Using your POS database to learn about your customers
Building a customer database is a great way to learn about your customers and your business. You can find the average lifetime value of a customer in order to determine how much it’s worth spending to earn a new loyal visitor. You can also learn who your customers are; in order to do better targeted marketing. Do your most valuable customers all live within a certain distance of your store? Then targeted advertising to that specific radius is a smart way to spend your marketing dollars. While being in the restaurant and talking to your guests can tell you a lot about customers, that approach is affected by human nature. You’re more likely to remember information about someone who has come in more recently, for example, although someone who came in a week ago may be just as valuable to you, though not as salient.

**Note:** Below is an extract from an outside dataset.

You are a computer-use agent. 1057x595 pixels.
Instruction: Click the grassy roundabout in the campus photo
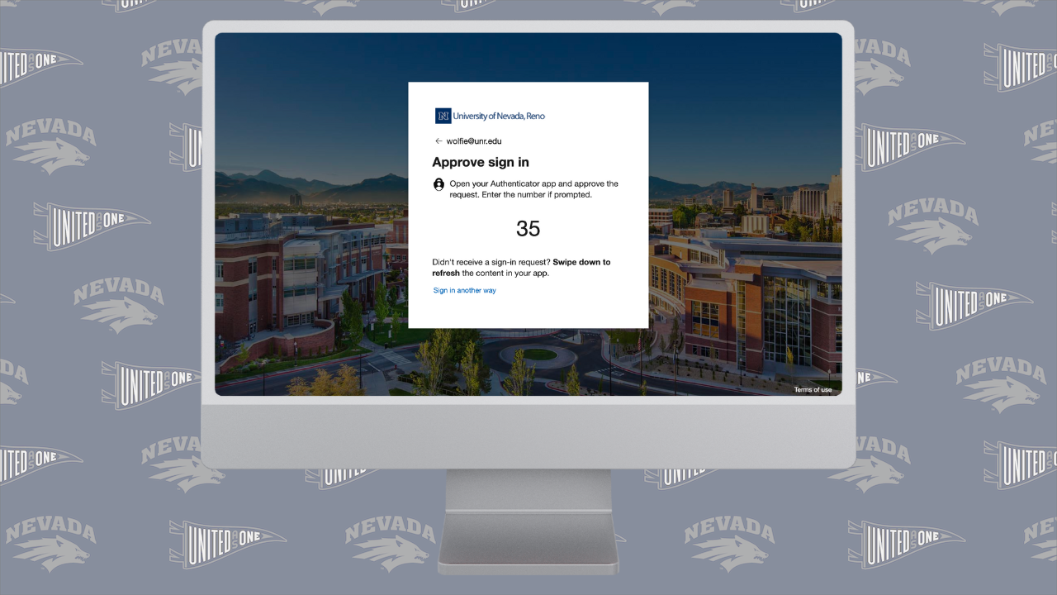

Using your database helps you take an unbiased look at your customers.
Building a database can also help you discover how much of your business comes from new customers and how much comes from repeat business. Look at how many new names you add to your database every week. Did that number shoot up during your most recent promotion?
Depending on your business type it may be difficult to enter customers into your database. If you do a lot of delivery and Online Ordering business, building your database will be easy but dine in restaurants may have a harder time capturing customer information. One great way to build your database is by using a customer loyalty program. Even if not every customer is part of your database, comparing apples to apples, that is new customers added to your database at various times, can help you learn how many new customers you’re attracting. (Be careful that there isn’t some other reason that new loyalty members goes up during that time. For example don’t overlap an employee contest for who can get the most new loyalty members with a price promotion.)
Data driven marketing is very powerful and there is a lot your restaurant POS reports can do to help you better target customers, track and understand the effect of promotions, and more. We’ve covered just a few of the tools available to help you get started using POS reports to make better marketing decisions.